+++ Document +++

Wherever you stand on the practicality of settling Mars, it’s really quite a small ambition compared to dreams of settling other star systems. There are a great many engineering, and arguably social, problems to solve to create a base on another planet within the Solar System, but when it comes to interstellar travel the barriers are scientific as well as technical. Most people are familiar with the problem of the speed of light in a vacuum serving as a cosmic speed limit, but physics also makes it frustratingly hard to even get close.
Famously, Einstein’s Theory of Special Relativity states that it is impossible for an object with mass to travel at the speed of light in a vacuum. Science fiction writers that want to present a future of humanity among the stars usually get around this by invoking concepts like warp drive or hyperspace that allow spacecraft to go faster than light, without having to pass through light speed. Scientists still debate whether theoretical objects like wormholes could make these ideas possible, leaving aside the question of whether we could control them to the point where we use such physics to go where we want when it suits us.
Another strand of science fiction treats the speed of light as unbreakable, but instead involves giant spaceships traveling at speeds just a little slower than light. These often make use of the time-dilation effects, where space travelers age little compared to those left behind. Yet realistically, such missions face a different threat from Special Relativity, which seldom gets a mention.
One of Einstein’s predictions was that as objects approach the speed of light their mass increases. Indeed, one way of explaining why light-speed travel is impossible is that mass would become infinite. Passengers on a spaceship won’t feel the effects of this additional mass – their limbs will not suddenly feel heavier as if their weight had increased – but further increases in velocity become progressively harder. Newton’s second law – that force equals mass times acceleration – means that the greater your mass the less acceleration you get for a constant force.

+++ Information shown +++

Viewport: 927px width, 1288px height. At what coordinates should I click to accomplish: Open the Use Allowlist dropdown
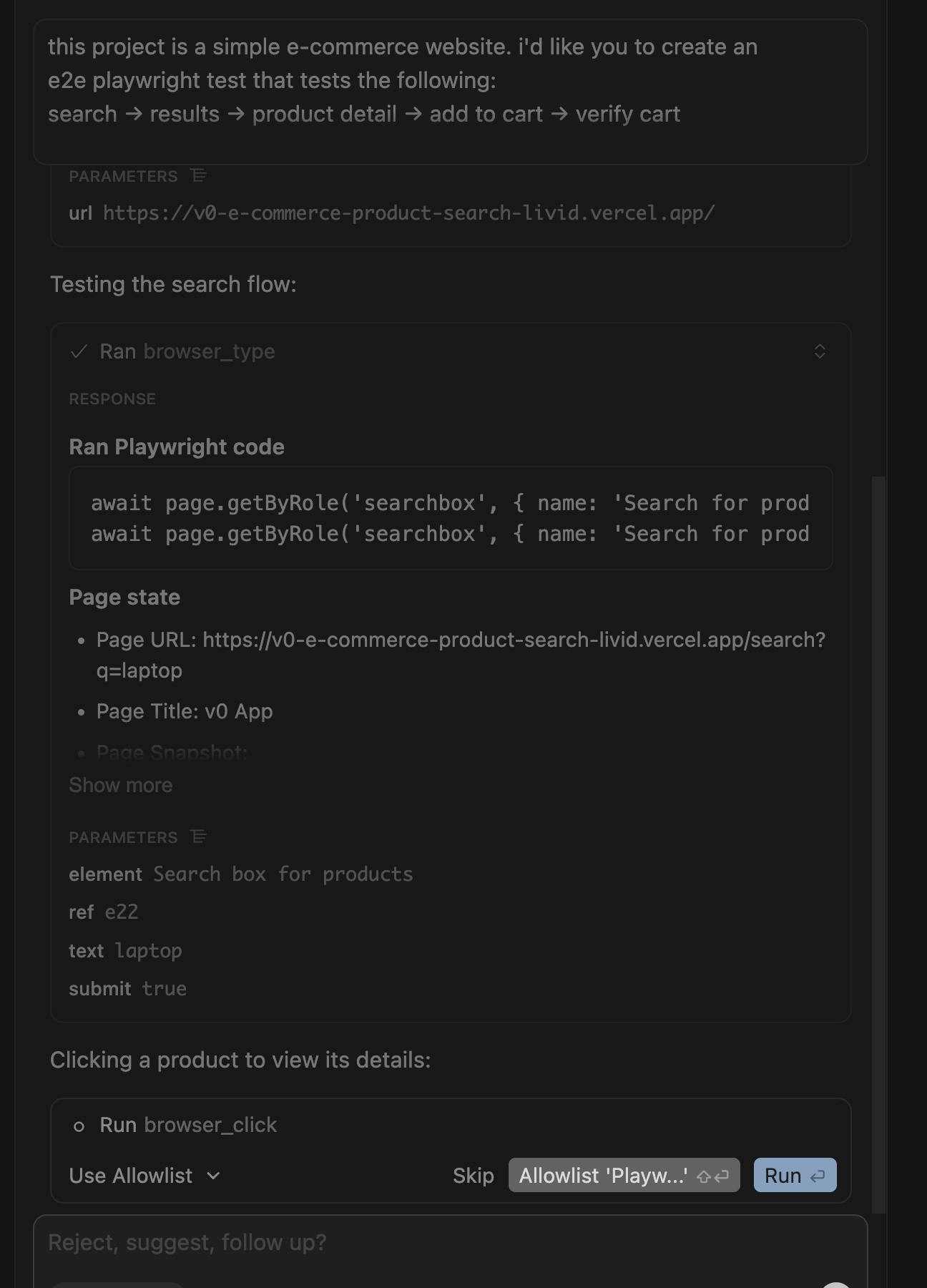click(143, 1176)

+++

## Set exercise
In the passage on interstellar travel, what did Einstein predict happens to an object's mass as it approaches the speed of light?

## Solution to this problem
Its mass increases.